Direction — Rewrite all the records below, swapping "dropdown" for "menu" wherever it occurs and leaving everything else unchanged. Leave the pictures out of your version.

---

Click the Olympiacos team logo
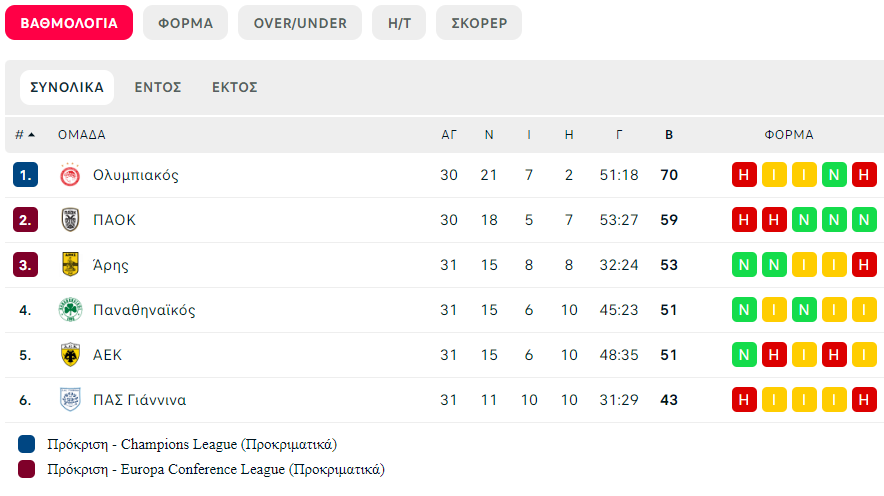Screen dimensions: 884x496 click(x=70, y=175)
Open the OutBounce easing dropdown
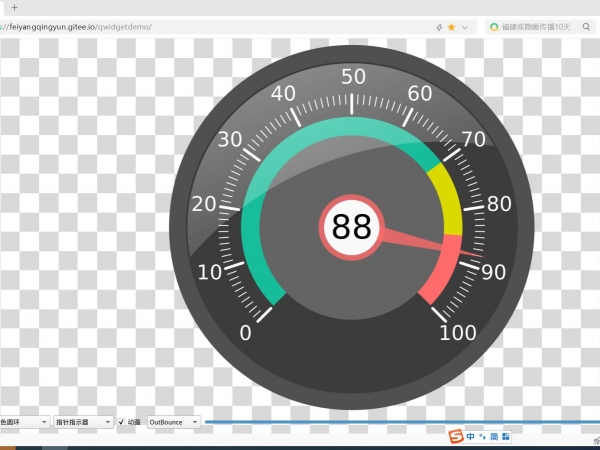The width and height of the screenshot is (600, 450). (x=174, y=423)

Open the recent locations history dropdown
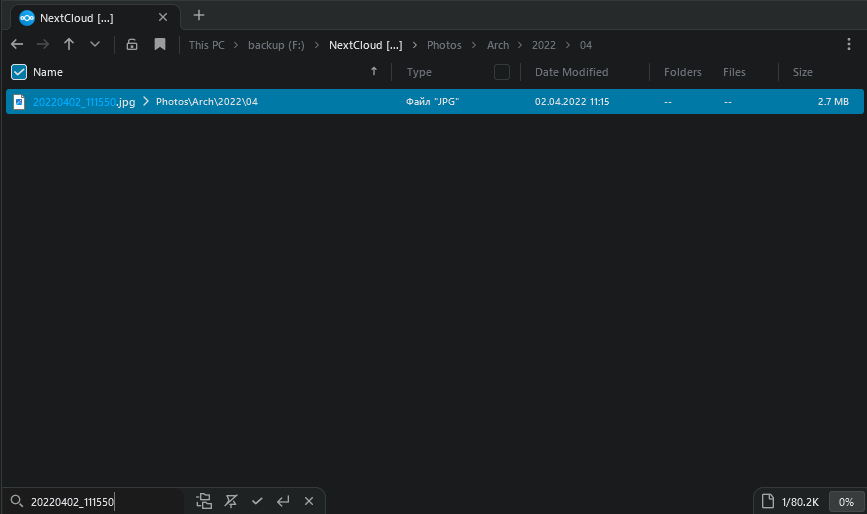coord(95,44)
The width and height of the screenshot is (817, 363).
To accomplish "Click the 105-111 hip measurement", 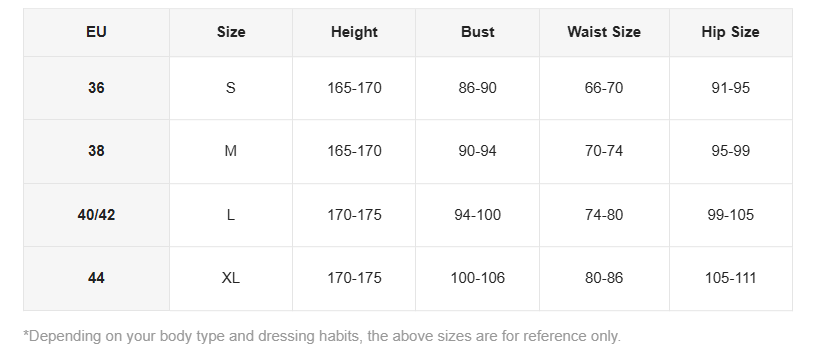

---

Solution to this exercise —
Click the Olympiacos team logo
Screen dimensions: 884x496 click(x=70, y=175)
Open the OutBounce easing menu
The width and height of the screenshot is (600, 450). (x=174, y=423)

Open the recent locations history menu
coord(95,44)
The width and height of the screenshot is (817, 363).
To accomplish "Click the 105-111 hip measurement", 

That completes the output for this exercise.